2. En firme esta sentencia, devuélvase el expediente al tribunal de origen.

Cópiese, notifíquese y cúmplase».

(5) La demanda se instauró el 13 de febrero de 2013 (fl. 1).

(6) El parágrafo transitorio referido estableció: “Artículo transitorio 20. El Gobierno Nacional, durante el término de dieciocho meses contados a partir de la entrada en vigencia de esta Constitución y teniendo en cuenta la evaluación y recomendaciones de una comisión conformada por tres expertos en administración pública o derecho administrativo designados por el Consejo de Estado; tres miembros designados por el Gobierno Nacional y uno en representación de la Federación Colombiana de Municipios, suprimirá, fusionará o reestructurará las entidades de la rama ejecutiva, los establecimientos públicos, las empresas industriales y comerciales y las sociedades de economía mixta del orden nacional, con el fin de ponerlas en consonancia con los mandatos de la presente reforma constitucional y, en especial, con la redistribución de competencias y recursos que ella establece”.

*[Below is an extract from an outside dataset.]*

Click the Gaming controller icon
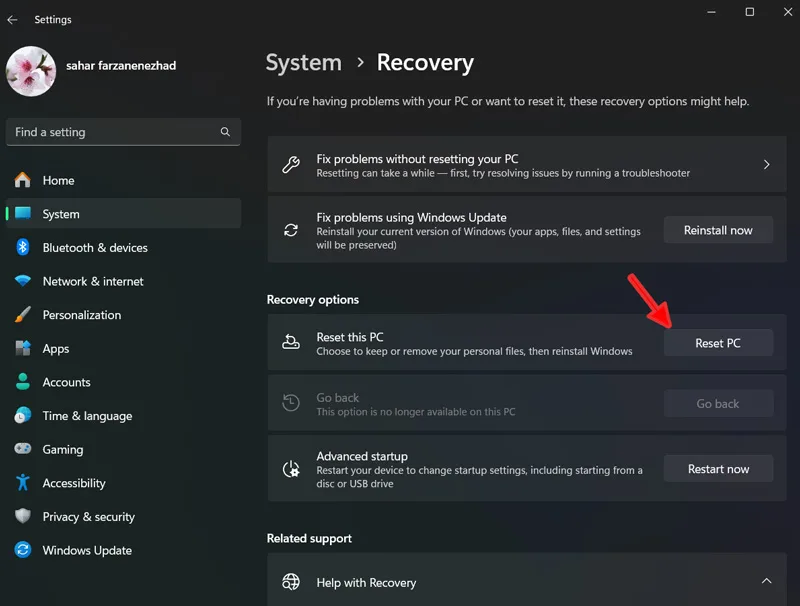coord(22,449)
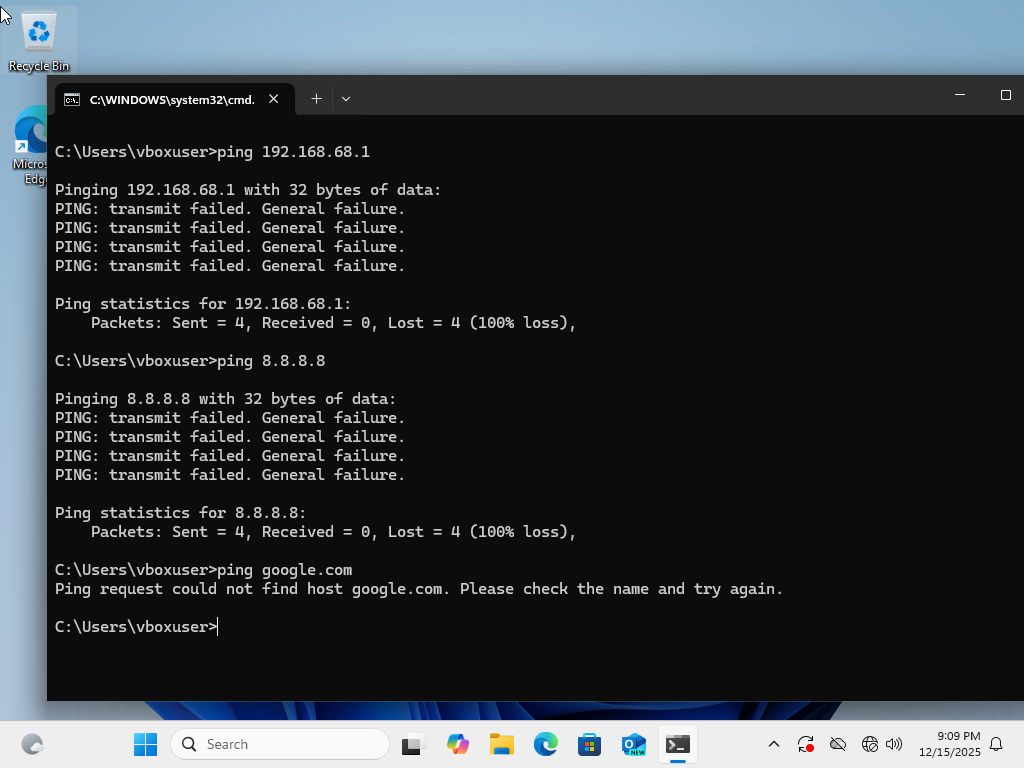Open File Explorer from the taskbar
The width and height of the screenshot is (1024, 768).
point(501,744)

(7) Esta norma establece: “Cumplimiento de normas con fuerza material de ley o de actos administrativos. Toda persona podrá acudir ante la jurisdicción de lo contencioso administrativo, previa constitución de renuencia, para hacer efectivo el cumplimiento de cualesquiera normas aplicables con fuerza material de ley o actos administrativos”.

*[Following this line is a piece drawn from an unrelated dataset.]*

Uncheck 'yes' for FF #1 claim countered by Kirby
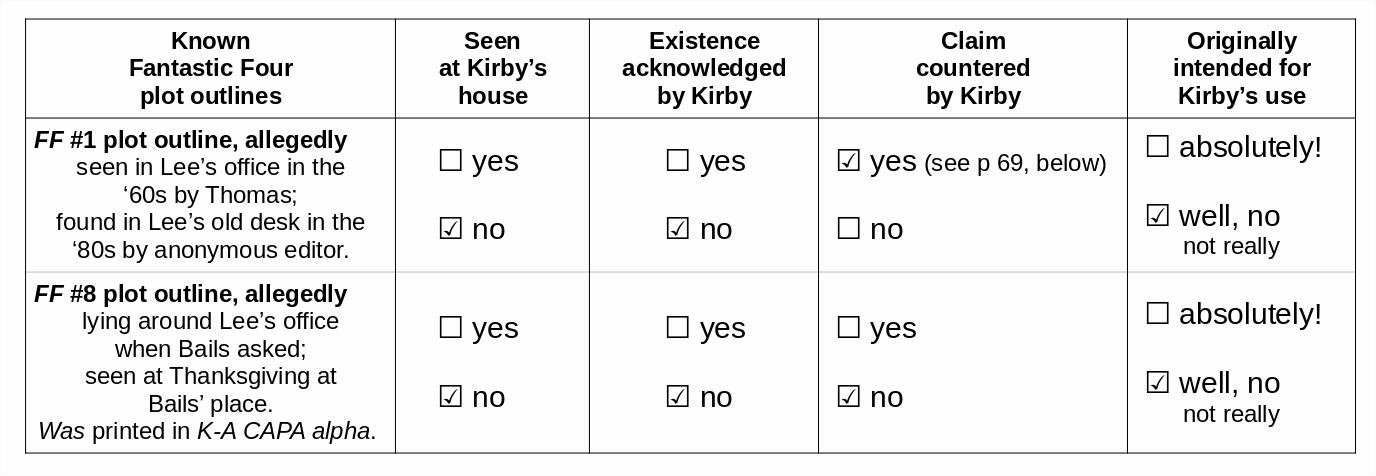 click(848, 161)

(8) Ver: Consejo de Estado, Sala de lo Contencioso Administrativo, Sección Segunda, sentencia del 6 de noviembre de 1997, Expediente ACU-032 y Sección Quinta, Sentencia del 6 de febrero de 2003, Expediente ACU 1688 y de 4 de agosto de 2006, Expediente 2004-02394.

(9) Corte Constitucional. Sentencia C-193 de 1998, M.P. Antonio Barrera Carbonell, en la cual se expresó que “Cuando se trata de asegurar el efectivo cumplimiento de la ley material, esto es, de normas generales, impersonales y abstractas, es indudable que el instrumento de protección creado por el Constituyente —la acción de cumplimiento— es el único mecanismo directo idóneo, razón por la cual no le es permitido al legislador crear mecanismos subsidiarios o paralelos para asegurar dicho cumplimiento. Iguales consideraciones son válidas con respecto a los actos administrativos de contenido general que por contener normas de carácter objetivo impersonal y abstracto, son equivalentes materialmente a las leyes. Dada la generalidad de las leyes y actos administrativos, esto es, en cuanto están referidos a una serie indeterminada de personas, situaciones o cosas, no puede pensarse en que exista un afectado concreto por sus disposiciones”.

(10) Corte Constitucional. Sentencia C-193 de 1998, M.P. Antonio Barrera Carbonell.